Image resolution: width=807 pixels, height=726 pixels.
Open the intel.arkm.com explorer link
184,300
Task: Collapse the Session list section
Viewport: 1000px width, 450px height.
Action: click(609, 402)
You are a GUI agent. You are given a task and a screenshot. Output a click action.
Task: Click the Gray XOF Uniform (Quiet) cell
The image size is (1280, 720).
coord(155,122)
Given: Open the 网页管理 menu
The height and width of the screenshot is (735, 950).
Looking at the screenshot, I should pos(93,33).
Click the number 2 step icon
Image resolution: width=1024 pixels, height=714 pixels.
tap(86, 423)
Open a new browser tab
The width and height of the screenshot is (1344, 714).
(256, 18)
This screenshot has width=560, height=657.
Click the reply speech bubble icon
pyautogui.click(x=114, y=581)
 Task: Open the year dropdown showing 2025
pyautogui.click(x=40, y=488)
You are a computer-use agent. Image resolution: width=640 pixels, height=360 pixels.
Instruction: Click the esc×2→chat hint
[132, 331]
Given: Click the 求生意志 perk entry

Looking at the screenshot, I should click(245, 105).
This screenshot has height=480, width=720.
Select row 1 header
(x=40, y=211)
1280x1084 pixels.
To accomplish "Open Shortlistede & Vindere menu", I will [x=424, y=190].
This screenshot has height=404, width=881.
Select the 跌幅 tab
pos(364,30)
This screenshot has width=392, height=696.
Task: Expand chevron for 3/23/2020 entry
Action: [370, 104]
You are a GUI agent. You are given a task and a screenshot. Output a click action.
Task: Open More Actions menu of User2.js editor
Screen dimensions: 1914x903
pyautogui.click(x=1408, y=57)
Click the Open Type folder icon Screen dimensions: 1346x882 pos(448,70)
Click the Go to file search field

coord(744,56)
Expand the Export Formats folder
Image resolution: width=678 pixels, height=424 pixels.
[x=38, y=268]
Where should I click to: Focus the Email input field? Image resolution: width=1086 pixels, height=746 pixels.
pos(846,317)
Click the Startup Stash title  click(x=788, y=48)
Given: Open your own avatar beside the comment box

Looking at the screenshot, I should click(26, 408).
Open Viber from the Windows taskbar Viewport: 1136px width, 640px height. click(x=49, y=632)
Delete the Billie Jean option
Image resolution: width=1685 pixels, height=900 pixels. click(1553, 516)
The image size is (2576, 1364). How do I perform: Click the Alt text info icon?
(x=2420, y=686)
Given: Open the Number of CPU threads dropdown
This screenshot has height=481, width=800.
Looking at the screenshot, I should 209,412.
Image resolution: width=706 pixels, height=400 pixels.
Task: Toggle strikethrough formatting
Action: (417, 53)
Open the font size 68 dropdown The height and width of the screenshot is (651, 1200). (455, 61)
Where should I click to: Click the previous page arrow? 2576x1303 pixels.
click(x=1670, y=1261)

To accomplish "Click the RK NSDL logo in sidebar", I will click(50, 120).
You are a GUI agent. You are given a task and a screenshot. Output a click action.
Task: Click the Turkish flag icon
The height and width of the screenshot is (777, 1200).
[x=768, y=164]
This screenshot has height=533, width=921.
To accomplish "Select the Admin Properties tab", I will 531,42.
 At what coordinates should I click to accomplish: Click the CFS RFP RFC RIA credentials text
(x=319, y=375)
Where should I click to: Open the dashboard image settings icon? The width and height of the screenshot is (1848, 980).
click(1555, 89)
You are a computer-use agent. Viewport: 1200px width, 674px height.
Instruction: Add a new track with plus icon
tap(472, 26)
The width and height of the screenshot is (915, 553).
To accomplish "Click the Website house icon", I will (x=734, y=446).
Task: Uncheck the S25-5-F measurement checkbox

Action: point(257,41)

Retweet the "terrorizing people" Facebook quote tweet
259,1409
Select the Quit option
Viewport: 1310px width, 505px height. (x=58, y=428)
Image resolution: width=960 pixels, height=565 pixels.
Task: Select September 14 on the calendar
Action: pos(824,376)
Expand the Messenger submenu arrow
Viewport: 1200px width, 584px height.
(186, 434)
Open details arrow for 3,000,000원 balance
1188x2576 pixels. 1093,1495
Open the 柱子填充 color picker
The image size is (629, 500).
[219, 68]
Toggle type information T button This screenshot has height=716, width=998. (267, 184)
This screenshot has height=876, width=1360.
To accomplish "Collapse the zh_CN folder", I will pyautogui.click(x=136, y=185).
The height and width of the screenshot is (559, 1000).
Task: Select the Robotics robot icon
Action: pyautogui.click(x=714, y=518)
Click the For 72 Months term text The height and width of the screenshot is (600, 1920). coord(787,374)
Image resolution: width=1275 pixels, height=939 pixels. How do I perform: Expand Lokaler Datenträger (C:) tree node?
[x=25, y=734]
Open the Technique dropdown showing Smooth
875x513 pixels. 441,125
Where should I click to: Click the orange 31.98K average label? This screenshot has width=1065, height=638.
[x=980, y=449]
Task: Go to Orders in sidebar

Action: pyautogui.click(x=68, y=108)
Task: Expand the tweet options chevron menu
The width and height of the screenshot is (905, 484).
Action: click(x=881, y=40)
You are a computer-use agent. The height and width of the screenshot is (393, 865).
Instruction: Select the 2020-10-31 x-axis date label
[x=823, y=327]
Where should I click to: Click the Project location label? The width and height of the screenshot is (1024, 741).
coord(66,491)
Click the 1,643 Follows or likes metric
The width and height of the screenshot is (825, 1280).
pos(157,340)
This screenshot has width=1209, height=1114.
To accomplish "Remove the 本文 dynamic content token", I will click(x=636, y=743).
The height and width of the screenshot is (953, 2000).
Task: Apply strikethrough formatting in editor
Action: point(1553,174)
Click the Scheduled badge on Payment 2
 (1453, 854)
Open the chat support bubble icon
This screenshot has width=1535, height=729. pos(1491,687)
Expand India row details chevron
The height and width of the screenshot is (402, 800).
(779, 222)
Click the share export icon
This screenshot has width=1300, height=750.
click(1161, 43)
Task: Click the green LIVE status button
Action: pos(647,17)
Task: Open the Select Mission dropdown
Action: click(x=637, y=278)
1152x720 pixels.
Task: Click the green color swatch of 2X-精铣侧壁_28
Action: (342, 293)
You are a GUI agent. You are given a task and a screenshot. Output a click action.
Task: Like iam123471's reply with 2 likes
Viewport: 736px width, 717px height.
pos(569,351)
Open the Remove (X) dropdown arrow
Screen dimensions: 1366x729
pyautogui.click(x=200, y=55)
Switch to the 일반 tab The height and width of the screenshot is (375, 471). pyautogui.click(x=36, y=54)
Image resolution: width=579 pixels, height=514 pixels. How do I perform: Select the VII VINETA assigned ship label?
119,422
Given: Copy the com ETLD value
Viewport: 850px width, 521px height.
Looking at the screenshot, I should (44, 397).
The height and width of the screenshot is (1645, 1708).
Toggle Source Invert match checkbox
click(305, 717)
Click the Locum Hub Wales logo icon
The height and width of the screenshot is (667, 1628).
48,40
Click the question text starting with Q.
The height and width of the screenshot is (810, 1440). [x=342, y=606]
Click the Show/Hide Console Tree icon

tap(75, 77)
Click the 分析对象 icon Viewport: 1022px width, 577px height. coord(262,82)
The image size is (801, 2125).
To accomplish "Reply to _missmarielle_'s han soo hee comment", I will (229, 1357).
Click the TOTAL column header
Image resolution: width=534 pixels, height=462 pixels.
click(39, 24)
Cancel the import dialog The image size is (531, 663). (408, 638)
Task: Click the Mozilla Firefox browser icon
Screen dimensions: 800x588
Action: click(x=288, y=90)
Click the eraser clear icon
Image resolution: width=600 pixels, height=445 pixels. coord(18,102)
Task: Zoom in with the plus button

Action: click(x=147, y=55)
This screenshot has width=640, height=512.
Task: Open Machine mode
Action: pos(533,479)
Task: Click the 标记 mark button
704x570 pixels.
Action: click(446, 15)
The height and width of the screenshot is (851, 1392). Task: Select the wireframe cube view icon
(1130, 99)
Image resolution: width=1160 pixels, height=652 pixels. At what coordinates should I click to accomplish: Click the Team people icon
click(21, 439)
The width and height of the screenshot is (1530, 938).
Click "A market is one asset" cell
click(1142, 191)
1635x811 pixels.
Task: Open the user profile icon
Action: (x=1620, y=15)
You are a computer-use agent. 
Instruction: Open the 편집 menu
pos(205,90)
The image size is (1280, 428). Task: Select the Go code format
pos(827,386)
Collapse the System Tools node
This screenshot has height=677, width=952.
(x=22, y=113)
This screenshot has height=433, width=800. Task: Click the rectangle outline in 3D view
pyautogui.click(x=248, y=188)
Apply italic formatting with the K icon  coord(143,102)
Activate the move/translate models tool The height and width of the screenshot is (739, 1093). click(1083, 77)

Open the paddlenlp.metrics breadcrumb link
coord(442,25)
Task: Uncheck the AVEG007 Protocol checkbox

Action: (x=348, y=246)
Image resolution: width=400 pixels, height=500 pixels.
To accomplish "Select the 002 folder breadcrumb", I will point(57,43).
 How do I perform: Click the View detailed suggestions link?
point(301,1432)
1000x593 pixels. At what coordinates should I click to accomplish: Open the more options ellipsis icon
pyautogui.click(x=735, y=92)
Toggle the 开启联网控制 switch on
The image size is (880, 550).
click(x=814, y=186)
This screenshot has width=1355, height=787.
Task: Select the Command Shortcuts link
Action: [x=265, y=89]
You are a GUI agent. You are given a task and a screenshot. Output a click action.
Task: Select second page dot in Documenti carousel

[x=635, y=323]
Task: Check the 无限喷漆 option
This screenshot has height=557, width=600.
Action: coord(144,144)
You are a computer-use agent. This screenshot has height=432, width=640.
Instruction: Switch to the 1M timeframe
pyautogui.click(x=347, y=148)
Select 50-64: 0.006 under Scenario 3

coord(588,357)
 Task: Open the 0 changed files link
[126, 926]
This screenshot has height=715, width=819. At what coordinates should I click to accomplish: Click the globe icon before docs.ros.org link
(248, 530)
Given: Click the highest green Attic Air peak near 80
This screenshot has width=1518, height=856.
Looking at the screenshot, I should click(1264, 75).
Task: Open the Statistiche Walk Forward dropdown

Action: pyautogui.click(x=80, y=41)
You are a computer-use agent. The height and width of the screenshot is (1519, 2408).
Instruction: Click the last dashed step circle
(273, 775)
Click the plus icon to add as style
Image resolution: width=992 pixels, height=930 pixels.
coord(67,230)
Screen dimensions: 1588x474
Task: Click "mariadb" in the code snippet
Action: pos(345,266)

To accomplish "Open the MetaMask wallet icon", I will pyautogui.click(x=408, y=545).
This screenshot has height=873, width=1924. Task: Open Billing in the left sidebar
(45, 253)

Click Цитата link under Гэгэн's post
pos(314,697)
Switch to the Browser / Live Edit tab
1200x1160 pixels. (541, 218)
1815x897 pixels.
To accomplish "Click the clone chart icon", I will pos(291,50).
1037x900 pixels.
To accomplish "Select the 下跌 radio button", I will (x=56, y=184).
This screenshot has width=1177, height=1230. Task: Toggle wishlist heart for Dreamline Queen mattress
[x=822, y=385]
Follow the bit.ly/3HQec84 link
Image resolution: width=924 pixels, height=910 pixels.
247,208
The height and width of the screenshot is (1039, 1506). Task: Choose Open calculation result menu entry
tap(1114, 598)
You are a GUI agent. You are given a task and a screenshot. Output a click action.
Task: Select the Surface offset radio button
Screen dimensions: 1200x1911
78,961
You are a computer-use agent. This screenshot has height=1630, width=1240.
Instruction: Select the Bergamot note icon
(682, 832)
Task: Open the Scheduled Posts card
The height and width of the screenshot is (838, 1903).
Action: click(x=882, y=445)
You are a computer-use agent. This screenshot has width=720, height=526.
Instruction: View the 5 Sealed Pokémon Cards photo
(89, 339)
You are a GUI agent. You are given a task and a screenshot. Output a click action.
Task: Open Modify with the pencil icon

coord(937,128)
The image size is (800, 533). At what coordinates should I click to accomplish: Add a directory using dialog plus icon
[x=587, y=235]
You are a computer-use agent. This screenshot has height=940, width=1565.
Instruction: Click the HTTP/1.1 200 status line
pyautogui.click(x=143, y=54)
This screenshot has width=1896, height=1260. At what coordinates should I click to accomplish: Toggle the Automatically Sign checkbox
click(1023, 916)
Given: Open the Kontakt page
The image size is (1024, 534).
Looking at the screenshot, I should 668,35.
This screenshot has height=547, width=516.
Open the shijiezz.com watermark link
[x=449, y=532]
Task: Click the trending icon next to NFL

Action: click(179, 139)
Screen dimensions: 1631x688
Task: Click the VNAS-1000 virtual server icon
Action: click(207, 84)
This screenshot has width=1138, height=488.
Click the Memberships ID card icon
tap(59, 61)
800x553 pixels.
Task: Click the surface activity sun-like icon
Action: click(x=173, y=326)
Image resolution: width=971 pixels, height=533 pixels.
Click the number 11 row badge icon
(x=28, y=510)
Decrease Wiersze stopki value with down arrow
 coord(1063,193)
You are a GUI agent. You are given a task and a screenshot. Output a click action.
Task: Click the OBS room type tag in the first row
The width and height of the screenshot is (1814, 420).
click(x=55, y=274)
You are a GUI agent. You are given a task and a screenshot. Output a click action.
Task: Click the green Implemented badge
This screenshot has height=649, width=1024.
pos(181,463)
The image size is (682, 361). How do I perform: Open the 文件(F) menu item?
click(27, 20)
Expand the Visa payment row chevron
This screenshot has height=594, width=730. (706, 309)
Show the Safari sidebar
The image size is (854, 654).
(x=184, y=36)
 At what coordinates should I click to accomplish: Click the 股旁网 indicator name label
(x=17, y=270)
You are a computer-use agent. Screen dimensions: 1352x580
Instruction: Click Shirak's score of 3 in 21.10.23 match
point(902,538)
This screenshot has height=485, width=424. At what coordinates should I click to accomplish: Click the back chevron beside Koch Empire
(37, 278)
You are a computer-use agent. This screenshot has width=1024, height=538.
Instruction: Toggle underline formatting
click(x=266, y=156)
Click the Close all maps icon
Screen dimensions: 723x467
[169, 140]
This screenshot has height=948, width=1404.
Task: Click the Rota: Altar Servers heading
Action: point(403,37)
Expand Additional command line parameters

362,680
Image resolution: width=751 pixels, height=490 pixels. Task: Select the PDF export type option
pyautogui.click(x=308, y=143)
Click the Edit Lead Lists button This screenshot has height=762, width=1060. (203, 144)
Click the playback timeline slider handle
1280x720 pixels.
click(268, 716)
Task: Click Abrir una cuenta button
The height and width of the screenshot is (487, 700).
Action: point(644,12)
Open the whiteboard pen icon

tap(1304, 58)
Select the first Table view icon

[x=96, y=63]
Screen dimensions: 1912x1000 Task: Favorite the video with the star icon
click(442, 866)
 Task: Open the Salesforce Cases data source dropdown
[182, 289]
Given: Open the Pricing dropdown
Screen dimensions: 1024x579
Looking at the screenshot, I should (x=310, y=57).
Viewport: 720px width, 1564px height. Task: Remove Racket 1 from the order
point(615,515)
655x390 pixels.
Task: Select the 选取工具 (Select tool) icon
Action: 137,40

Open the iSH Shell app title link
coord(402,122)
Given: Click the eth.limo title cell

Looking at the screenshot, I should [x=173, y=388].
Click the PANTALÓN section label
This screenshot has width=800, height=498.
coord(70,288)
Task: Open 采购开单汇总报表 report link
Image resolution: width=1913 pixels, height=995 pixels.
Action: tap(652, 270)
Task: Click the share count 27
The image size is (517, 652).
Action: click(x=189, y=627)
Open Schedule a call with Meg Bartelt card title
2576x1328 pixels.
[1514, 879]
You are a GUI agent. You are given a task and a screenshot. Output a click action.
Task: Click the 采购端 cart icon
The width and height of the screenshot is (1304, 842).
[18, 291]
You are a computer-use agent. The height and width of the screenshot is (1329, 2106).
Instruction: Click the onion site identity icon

**Exercise prompt**
Take the lines above from the first through the one containing "Given: Open the 网页管理 menu" and reproduce them exactly; include nothing else.

**Response to the task**
Image resolution: width=807 pixels, height=726 pixels.
Open the intel.arkm.com explorer link
184,300
Task: Collapse the Session list section
Viewport: 1000px width, 450px height.
Action: click(609, 402)
You are a GUI agent. You are given a task and a screenshot. Output a click action.
Task: Click the Gray XOF Uniform (Quiet) cell
The image size is (1280, 720).
coord(155,122)
Given: Open the 网页管理 menu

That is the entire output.